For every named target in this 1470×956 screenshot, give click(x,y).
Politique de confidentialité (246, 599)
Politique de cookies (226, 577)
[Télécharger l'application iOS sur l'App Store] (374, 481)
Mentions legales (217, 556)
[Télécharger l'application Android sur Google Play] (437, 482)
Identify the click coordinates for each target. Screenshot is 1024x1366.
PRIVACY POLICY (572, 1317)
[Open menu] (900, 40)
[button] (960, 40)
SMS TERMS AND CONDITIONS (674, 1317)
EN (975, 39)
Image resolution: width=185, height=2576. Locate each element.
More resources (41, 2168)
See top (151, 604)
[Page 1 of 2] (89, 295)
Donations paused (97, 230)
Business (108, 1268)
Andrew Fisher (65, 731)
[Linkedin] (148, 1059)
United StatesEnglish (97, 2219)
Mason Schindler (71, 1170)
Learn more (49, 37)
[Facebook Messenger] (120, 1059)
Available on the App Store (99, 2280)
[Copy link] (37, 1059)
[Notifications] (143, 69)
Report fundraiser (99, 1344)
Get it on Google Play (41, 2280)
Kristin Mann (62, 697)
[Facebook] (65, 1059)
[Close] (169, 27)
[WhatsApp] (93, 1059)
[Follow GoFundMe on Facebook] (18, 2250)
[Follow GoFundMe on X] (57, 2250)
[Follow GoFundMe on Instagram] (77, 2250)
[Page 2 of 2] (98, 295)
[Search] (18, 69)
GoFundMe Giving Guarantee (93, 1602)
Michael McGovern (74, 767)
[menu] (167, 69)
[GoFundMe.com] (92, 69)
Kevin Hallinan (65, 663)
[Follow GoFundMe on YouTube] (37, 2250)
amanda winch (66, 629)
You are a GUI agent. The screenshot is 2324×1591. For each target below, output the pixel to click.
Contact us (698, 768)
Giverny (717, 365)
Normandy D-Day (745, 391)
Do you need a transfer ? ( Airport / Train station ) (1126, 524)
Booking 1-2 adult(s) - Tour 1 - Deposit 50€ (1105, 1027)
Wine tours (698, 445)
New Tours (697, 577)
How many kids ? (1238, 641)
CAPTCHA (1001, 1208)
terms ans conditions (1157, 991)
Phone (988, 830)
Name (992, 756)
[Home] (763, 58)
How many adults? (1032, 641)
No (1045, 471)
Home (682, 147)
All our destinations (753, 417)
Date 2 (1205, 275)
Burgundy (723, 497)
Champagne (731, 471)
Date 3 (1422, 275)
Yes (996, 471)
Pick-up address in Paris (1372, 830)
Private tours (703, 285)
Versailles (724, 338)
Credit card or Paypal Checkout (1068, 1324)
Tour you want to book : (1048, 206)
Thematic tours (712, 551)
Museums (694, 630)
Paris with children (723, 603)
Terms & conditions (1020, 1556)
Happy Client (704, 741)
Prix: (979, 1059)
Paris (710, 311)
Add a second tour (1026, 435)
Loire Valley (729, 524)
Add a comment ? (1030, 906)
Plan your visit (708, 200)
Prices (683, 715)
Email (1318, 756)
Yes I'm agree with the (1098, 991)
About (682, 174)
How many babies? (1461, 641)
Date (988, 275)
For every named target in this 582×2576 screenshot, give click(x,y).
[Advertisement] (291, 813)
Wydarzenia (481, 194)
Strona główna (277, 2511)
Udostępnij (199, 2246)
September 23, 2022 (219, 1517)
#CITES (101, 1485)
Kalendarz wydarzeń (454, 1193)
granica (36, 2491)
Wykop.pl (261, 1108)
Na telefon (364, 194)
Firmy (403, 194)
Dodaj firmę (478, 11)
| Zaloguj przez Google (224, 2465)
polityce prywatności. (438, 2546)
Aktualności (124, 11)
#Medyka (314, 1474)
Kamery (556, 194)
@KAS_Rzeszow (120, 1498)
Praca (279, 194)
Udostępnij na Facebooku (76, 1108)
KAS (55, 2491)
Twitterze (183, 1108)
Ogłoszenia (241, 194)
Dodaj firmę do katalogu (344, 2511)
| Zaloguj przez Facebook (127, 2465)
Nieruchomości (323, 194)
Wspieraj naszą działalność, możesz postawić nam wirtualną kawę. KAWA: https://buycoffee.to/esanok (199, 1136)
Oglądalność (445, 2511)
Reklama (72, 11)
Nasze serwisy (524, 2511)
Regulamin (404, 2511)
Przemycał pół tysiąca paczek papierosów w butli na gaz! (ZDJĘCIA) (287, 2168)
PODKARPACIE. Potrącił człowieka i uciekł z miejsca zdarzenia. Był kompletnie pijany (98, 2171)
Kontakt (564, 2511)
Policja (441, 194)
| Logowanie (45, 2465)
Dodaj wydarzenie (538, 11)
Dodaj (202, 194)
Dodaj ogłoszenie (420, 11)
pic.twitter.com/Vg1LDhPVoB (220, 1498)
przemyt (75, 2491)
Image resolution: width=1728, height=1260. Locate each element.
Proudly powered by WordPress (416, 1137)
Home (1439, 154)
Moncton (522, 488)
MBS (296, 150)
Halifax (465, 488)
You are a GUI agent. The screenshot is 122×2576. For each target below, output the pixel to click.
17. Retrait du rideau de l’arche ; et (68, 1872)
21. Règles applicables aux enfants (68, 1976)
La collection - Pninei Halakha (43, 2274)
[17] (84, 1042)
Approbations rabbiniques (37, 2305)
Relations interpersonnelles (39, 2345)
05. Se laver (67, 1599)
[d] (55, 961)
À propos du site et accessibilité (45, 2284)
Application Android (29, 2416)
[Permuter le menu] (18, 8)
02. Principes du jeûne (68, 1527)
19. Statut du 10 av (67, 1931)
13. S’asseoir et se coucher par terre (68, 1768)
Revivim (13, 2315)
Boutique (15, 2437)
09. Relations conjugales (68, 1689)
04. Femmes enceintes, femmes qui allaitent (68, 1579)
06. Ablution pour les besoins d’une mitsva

**EXERCISE OBJECTIVE**.
All lines from the one containing "21. Règles applicables aux enfants (68, 1976)" through the end of the material should be restated exactly, with both end lines kept.

**OUTPUT**.
21. Règles applicables aux enfants (68, 1976)
La collection - Pninei Halakha (43, 2274)
[17] (84, 1042)
Approbations rabbiniques (37, 2305)
Relations interpersonnelles (39, 2345)
05. Se laver (67, 1599)
[d] (55, 961)
À propos du site et accessibilité (45, 2284)
Application Android (29, 2416)
[Permuter le menu] (18, 8)
02. Principes du jeûne (68, 1527)
19. Statut du 10 av (67, 1931)
13. S’asseoir et se coucher par terre (68, 1768)
Revivim (13, 2315)
Boutique (15, 2437)
09. Relations conjugales (68, 1689)
04. Femmes enceintes, femmes qui allaitent (68, 1579)
06. Ablution pour les besoins d’une mitsva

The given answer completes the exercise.